▶ **Input for this task**
──────

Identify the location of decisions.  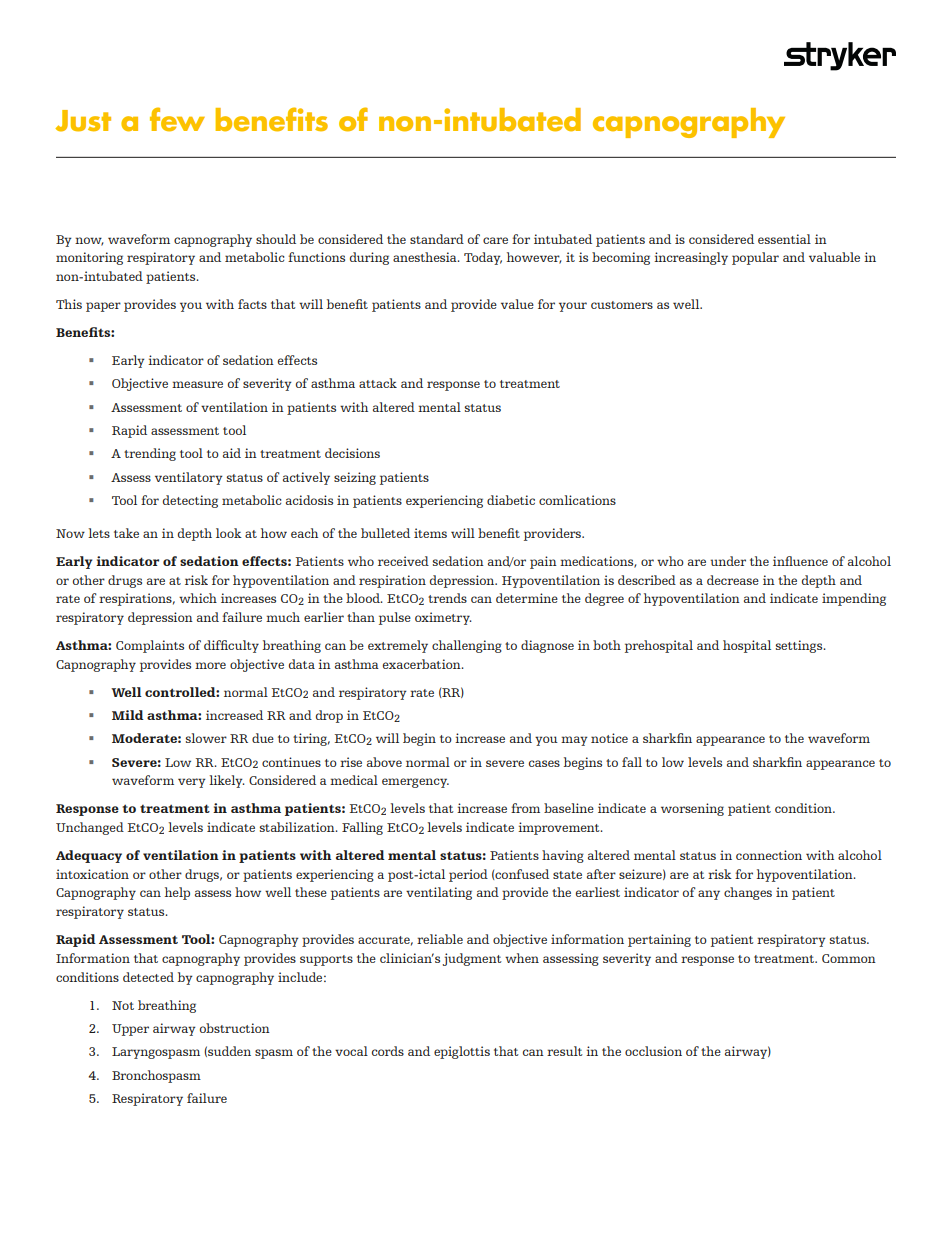
(352, 453).
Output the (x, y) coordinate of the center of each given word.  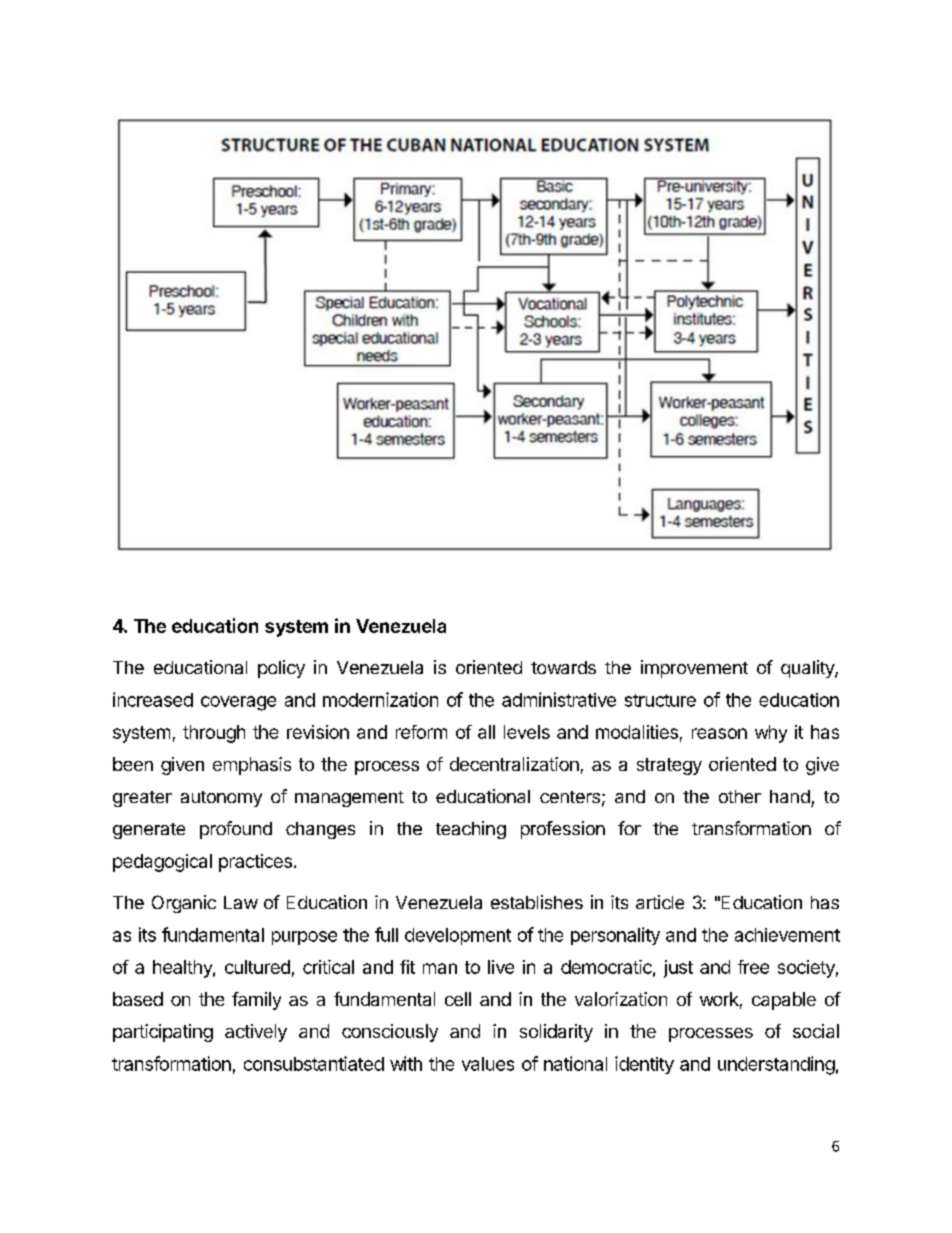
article (660, 902)
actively (256, 1033)
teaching (471, 830)
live (501, 967)
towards (563, 667)
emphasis (252, 766)
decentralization (514, 764)
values (488, 1064)
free (753, 967)
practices (255, 863)
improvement (694, 669)
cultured (257, 967)
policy (281, 669)
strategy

──────

▶ **Exercise requirements**
Add 47 to every number in the coordinates given as answers in the data above, and write out all the lines again, requests included. Leave the pictures out.

▶ **Finished task**
Identify the location of decisions.  
(399, 500).
Output the (x, y) coordinate of the center of each given word.  
article (707, 949)
actively (303, 1080)
teaching (518, 877)
live (548, 1014)
towards (610, 714)
emphasis (299, 813)
decentralization (561, 811)
values (535, 1111)
free (800, 1014)
practices (302, 910)
improvement (741, 716)
cultured (304, 1014)
policy (328, 716)
strategy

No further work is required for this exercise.